▸ **Exercise objective**:
Only the lines from the line that contains "Expand the 媒體畫質 quality dropdown" through the final line of the entries below belong in your answer, copied exactly and without pictures.
----------
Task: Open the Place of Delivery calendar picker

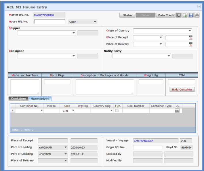Action: coord(190,44)
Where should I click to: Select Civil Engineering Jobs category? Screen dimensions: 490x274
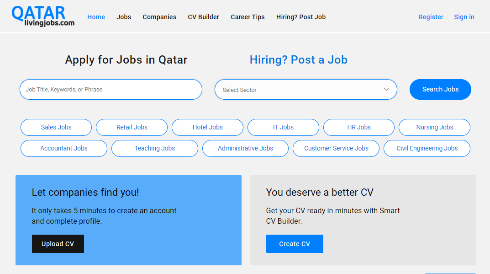tap(427, 148)
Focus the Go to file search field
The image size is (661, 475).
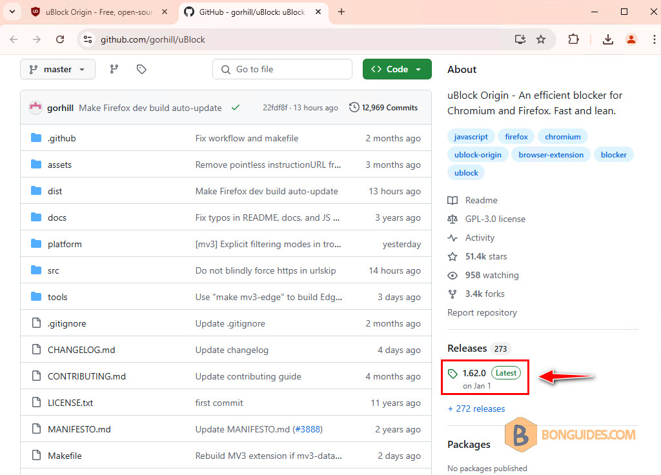point(283,69)
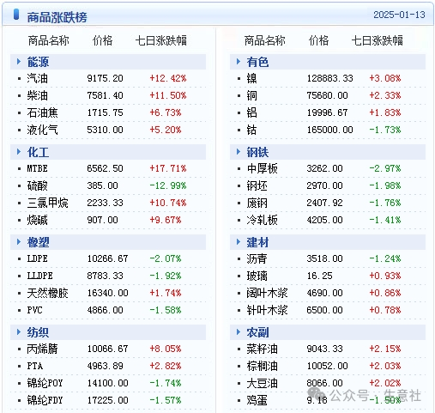435x413 pixels.
Task: Open the 天然橡胶 commodity entry
Action: [x=47, y=293]

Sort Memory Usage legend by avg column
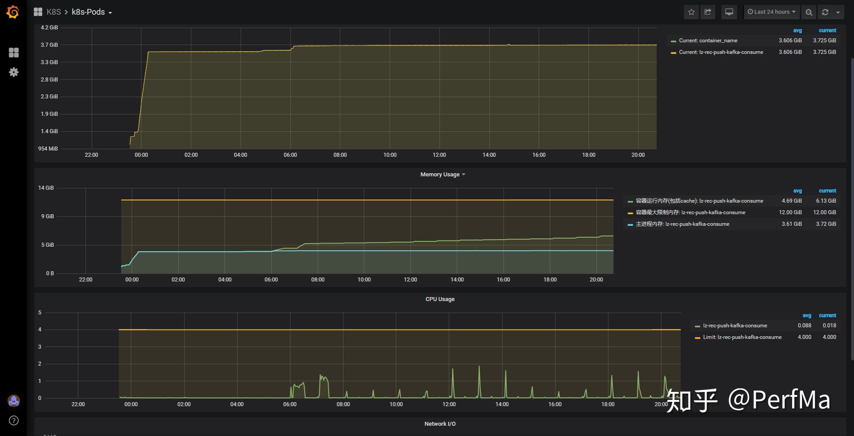pyautogui.click(x=798, y=191)
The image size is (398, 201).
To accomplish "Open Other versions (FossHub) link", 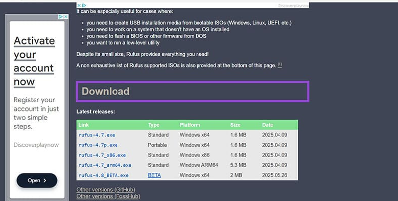I will pos(108,196).
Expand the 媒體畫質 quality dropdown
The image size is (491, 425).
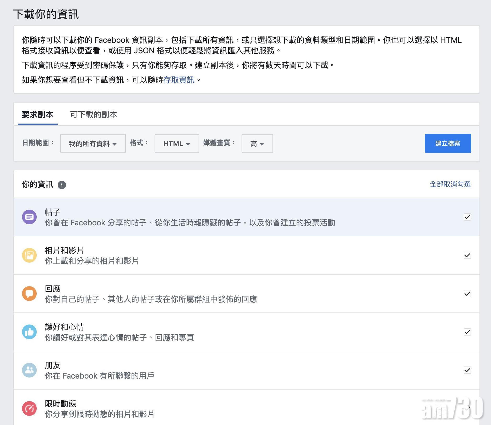tap(257, 144)
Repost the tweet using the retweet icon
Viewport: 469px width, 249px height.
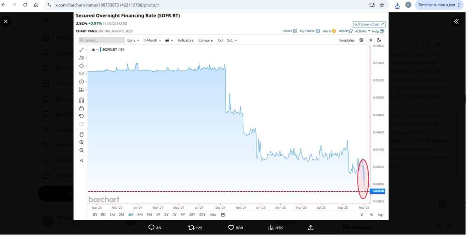(x=192, y=227)
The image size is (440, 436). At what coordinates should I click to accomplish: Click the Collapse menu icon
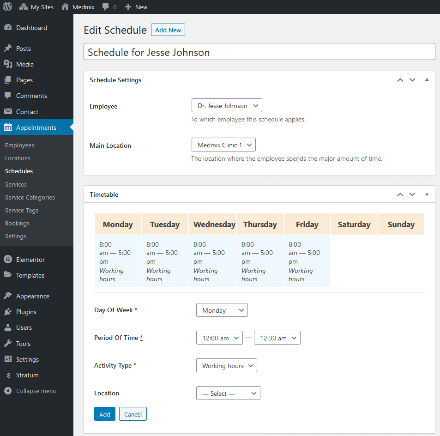coord(8,391)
----------
▸ **Response box**:
Expand the 媒體畫質 quality dropdown
The image size is (491, 425).
tap(257, 144)
Repost the tweet using the retweet icon
Viewport: 469px width, 249px height.
(x=192, y=227)
The image size is (440, 436). At what coordinates should I click to accomplish: Click the Collapse menu icon
coord(8,391)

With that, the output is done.